That was the all-important question that one Scottish library asked itself. And the answer was no. So what do you do when your library is being forgotten? You put in a pole. Because everyone knows that pole-dancing makes us want to read.
I’ll be honest, most libraries are in need of a make-over, something to spice them up a bit, bring back the masses. But mixing pole-dancing lessons with literature wasn’t quite what I had in mind.
As part of ‘Love Your Library’ day, this Midlothian library had table tennis, xbox, musicians and of all things, head massages. Is this library sounding less like a library and more like a fun-bonanza to anyone else? Not that libraries aren’t fun. There’s nothing cooler than quietly trawling through shelves of books. Because that’s what libraries are for. They’re like an book-orphanage. Not a rumpus room.

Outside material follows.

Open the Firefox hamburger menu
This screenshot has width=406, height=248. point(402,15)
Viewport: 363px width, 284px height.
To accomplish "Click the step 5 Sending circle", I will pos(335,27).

The pole fitness session is a fun and interesting way of encouraging more people into our libraries, trying out all the services on offer and ultimately borrowing more books.
I don’t mean to sound harsh. I’m just having trouble wrapping my head around the logic that people who come in to have pole-dancing lessons are going to go pick up a Hemingway after their work-out.
I’d just expect that a library wouldn’t want to trick people in the doors by promising pole-dancing, xbox and table tennis, when that’s not the real point of a library. Maybe I’m being old fashioned and closed minded and not accepting that libraries have to change and grow with our society. But maybe the issue is to make reading more fun, not to make more fun where people read.